README.md

[![Build Status](https://travis-ci.org/ostinelli/syn.svg?branch=master)](https://travis-ci.org/ostinelli/syn)
[![Hex pm](https://img.shields.io/hexpm/v/syn.svg)](https://hex.pm/packages/syn)


# Syn
**Syn** (short for _synonym_) is a global Process Registry and Process Group manager for Erlang.

## Introduction

##### What is a Process Registry?
A global Process Registry allows registering a process on all the nodes of a cluster with a single Key. Consider this the process equivalent of a DNS server: in the same way you can retrieve an IP address from a domain name, you can retrieve a process from its Key.

Typical Use Case: registering on a system a process that handles a physical device (using its serial number).

##### What is a Process Group?
A global Process Group is a named group which contains many processes, possibly running on different nodes. With the group Name, you can retrieve on any cluster node the list of these processes, or publish a message to all of them. This mechanism allows for Publish / Subscribe patterns.

Typical Use Case: a chatroom.

##### What is Syn?
Syn is a Process Registry and Process Group manager that has the following features:

 * Global Process Registry (i.e. a process is uniquely identified with a Key across all the nodes of a cluster).
 * Global Process Group manager (i.e. a group is uniquely identified with a Name across all the nodes of a cluster).

- - -

◆ PROBLEMS TO SOLVE:
**a.** Summarize the Syn README in two sentences.
**b.** Based on the Syn README, are these statements true? (i) A Process Registry is likened to a DNS server. (ii) The typical use case given for a Process Group is a chatroom. (iii) All processes in a Process Group must run on the same node. For each, answer yes or no and quote the words that decide it.
**c.** Write the next part of the Syn README, picking up after its last line.

◆ COLLECTED MATERIAL:
- - -

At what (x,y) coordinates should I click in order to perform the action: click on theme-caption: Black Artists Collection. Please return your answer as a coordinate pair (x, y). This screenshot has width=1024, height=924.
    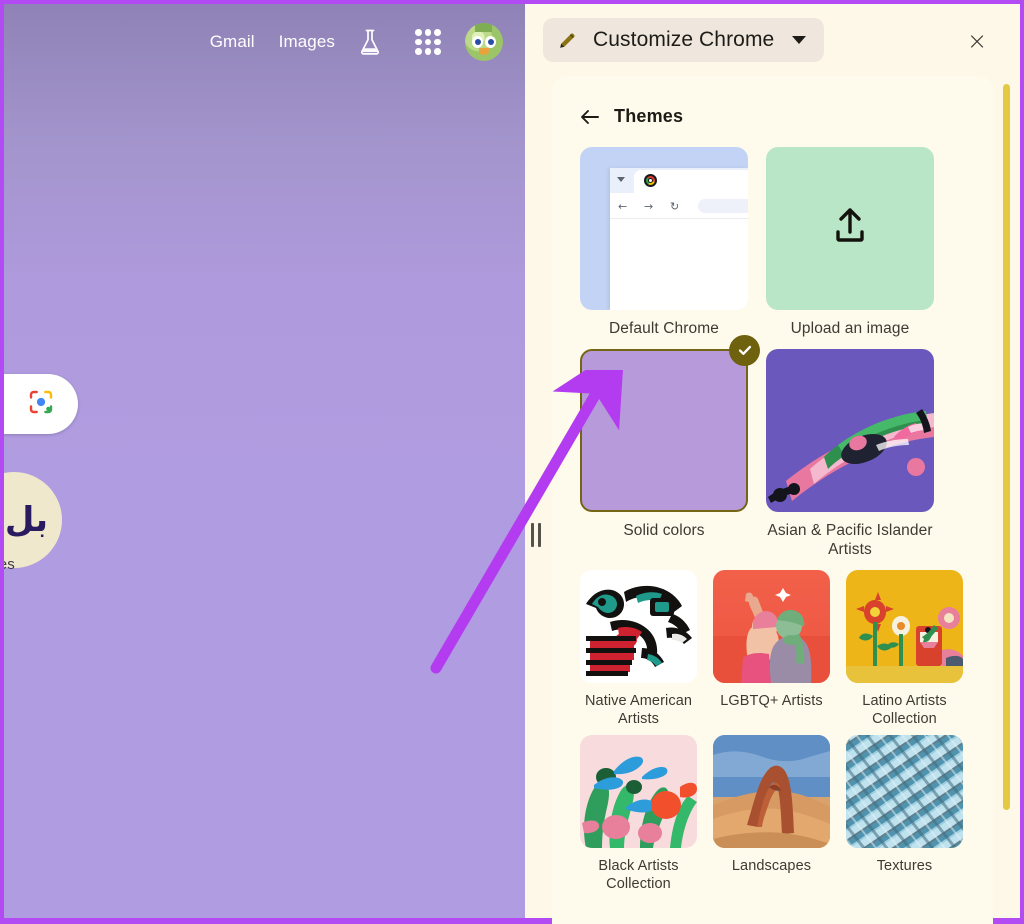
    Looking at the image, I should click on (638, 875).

- - -

◆ TASK RESPONSES:
**a.** Syn, short for synonym, is a global Process Registry and Process Group manager for Erlang. A Process Registry lets a process be registered on all the nodes of a cluster with a single Key, and a Process Group is a named group of processes, possibly on different nodes, whose members can be listed or sent a message from any cluster node.

**b.**
(i) Yes: "Consider this the process equivalent of a DNS server"
(ii) Yes: "Typical Use Case: a chatroom."
(iii) No: "a named group which contains many processes, possibly running on different nodes"

**c.**
 * Any term can be used as Key and Name.
 * A message can be published to all members of a Process Group (PubSub mechanism).
 * Fast writes.
 * Automatically handles conflict resolution (such as net splits).
 * Configurable callbacks.
 * Processes are automatically monitored and removed from the Process Registry and Process Groups if they die.


## Notes
In any distributed system you are faced with a consistency challenge, which is often resolved by having one master arbiter performing all write operations (chosen with a mechanism of [leader election](http://en.wikipedia.org/wiki/Leader_election)), or through [atomic transactions](http://en.wikipedia.org/wiki/Atomicity_(database_systems)).

Syn was born for applications of the [IoT](http://en.wikipedia.org/wiki/Internet_of_Things) field. In this context, Keys used to identify a process are often the physical object's unique identifier (for instance, its serial or MAC address), and are therefore already defined and unique _before_ hitting the system.  The consistency challenge is less of a problem in this case, since the likelihood of concurrent incoming requests that would register processes with the same Key is extremely low and, in most cases, acceptable.

In addition, write speeds were a determining factor in the architecture of Syn.

Therefore, Availability has been chosen over Consistency and Syn is [eventually consistent](http://en.wikipedia.org/wiki/Eventual_consistency).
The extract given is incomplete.